Zukunft in der Wüste
In den Regalen der israelischen Buchhandlungen stehen Bände, die sich nicht so sehr mit dem gerade zu Ende gegangenen Millennium als mit dem letzten Jahrhundert beschäftigen: das Jahrhundert des Zionismus. Die Helden auf den Titelseiten sind Theodor Herzl und David Ben Gurion. Der Traum Herzls, einen jüdischen Staat zu gründen, ist längst Realität geworden. Die Vision Ben Gurions lebt jetzt zum Jahrtausendwechsel wieder auf. Der Erfolg oder das Scheitern Israels werde im Negev entschieden, glaubte der erste Regierungschef, dessen Grab sich im Kibbutz Sde Boker in der Wüste befindet.

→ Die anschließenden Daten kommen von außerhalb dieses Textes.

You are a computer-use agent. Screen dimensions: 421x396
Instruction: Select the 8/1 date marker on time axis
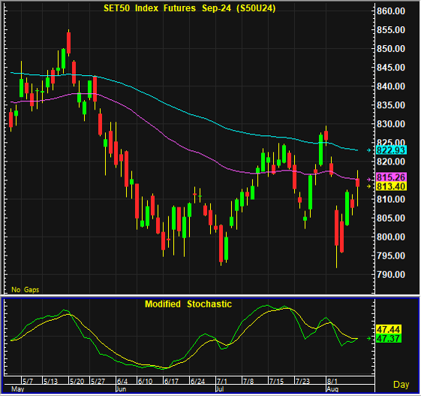coord(332,381)
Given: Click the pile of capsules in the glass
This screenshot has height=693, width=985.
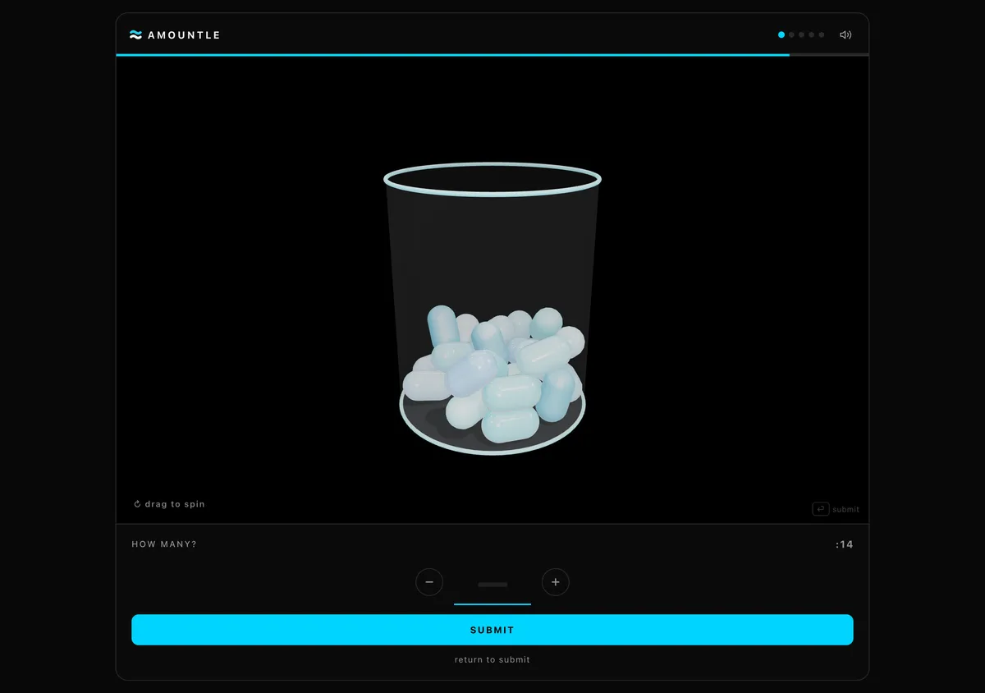Looking at the screenshot, I should 493,374.
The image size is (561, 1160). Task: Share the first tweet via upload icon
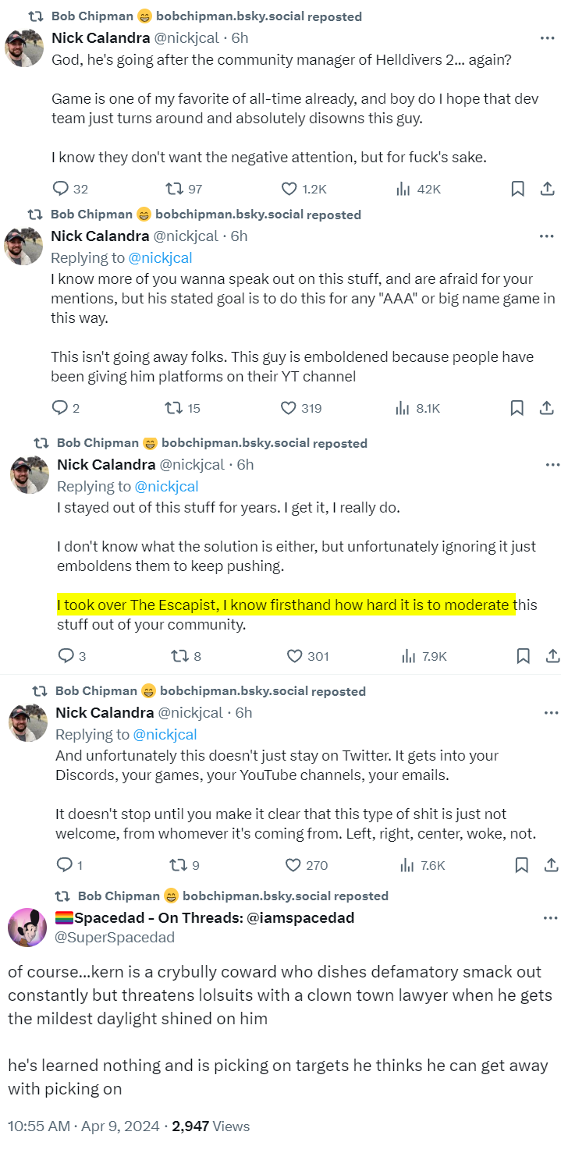click(548, 189)
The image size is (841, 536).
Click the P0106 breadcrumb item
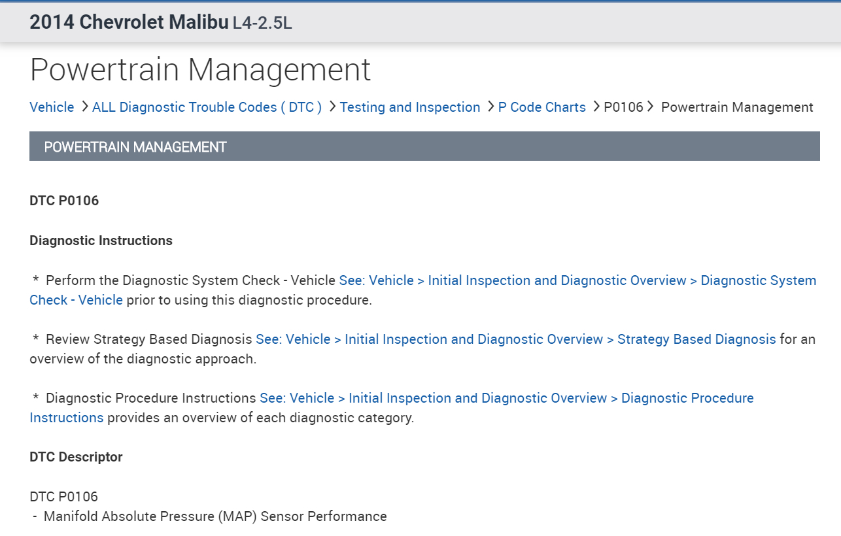point(623,107)
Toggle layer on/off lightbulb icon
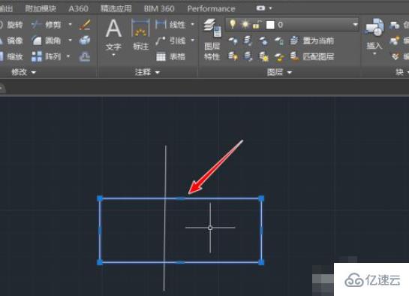The width and height of the screenshot is (409, 296). point(233,25)
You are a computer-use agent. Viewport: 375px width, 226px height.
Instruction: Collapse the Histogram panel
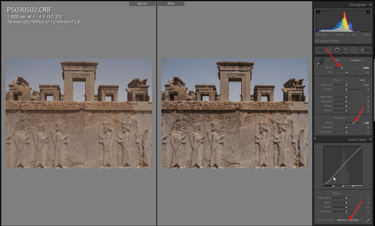(x=370, y=5)
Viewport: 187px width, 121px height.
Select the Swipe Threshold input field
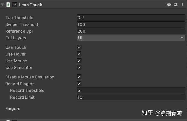[131, 24]
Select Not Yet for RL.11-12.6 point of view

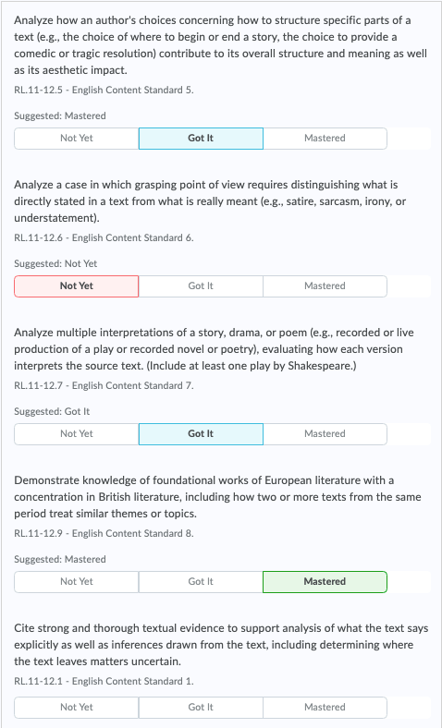[76, 286]
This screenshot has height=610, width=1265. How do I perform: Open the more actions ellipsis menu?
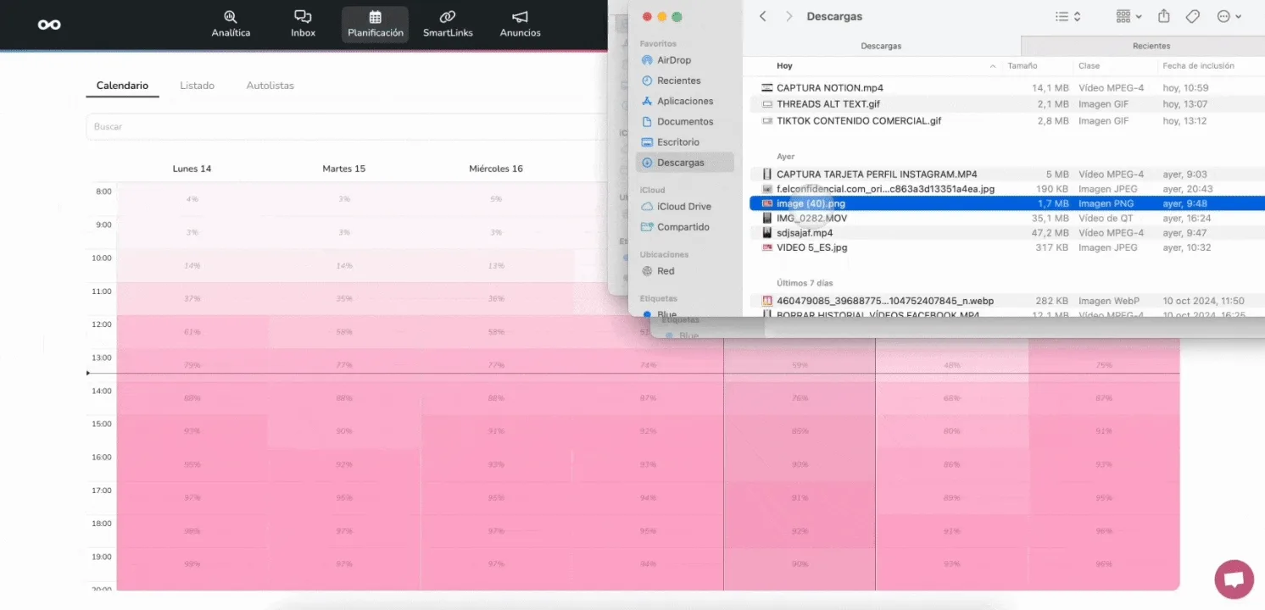point(1229,16)
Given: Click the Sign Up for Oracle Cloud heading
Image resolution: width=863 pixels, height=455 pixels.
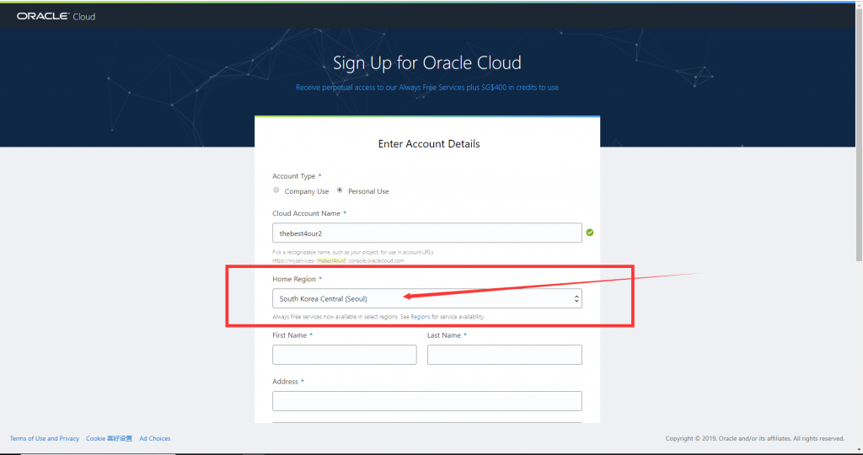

Der Präsident der Universität Ben Gurion, die im Frühjahr ihr 30jähriges Bestehen feiert, kleidet diesen Gedanken in das Vokabular und die Realität des dritten Millenniums. Die Zukunft Israels liege in Beer Shewa oder es werde keine haben, sagt Avishai Braverman, der selbst genau so alt ist wie der Staat. Zum Beweis rechnet er die erwartete demographische Entwicklung in der Region vor: Nur zehn Länder der Welt sind dichter bevölkert als Israel. Heute gibt es bereits sechs Millionen Israelis plus drei Millionen Palästinenser in Westjordanland und Gazastreifen. Sechzig Prozent des Staatsgebiets bildet der Negev, wo bisher aber nur sieben Prozent der Bevölkerung residieren. Im Jahr 2040 werden neunzehn Millionen Menschen westlich des Jordan leben, «zwölf Millionen in Israel und sieben Millionen in einem künftigen Palästinenserstaat. Das bedeutet eine grössere Dichte als in Singapur und Japan. Wenn der Negev nicht entwickelt werde, so wie sich das einst schon David Ben Gurion erträumt hatte, dann werde «Israel eines Tages zu einem Carthago namens Tel Aviv», glaubt Braverman. Beer Shewa sei die Lösung, die das Gesicht des Landes verändern könne. Jetzt hat die Wüstenstadt noch 180 000 Einwohner, im Jahr 2040 könnten es drei Millionen sein, wenn man die Entwicklung ernst nehme. Braverman spricht von einer neuen nationalen Mission, einer anderen Form von Zionismus. Seine Vision ist ein Israel im Frieden mit seinen Nachbarn und mit einem höheren Lebensstandard für alle. Wenn man richtig in die Forschung und die Ausbildung investiere, sagt der Professor für Entwicklungsökonomie, dann könne das Pro-Kopf-Einkommen von heute 16 000 Dollar auf bis zu 25 000 Dollar ansteigen. Weil die Globalisierung aber bekannterweise zu Wohlstandsgefälle und Ungleichheit führt, die immer mehr zunimmt, braucht es auch ein soziales Engagement. Denn wenn es nur brutalen Kapitalismus gibt, dann werden wir nicht überleben.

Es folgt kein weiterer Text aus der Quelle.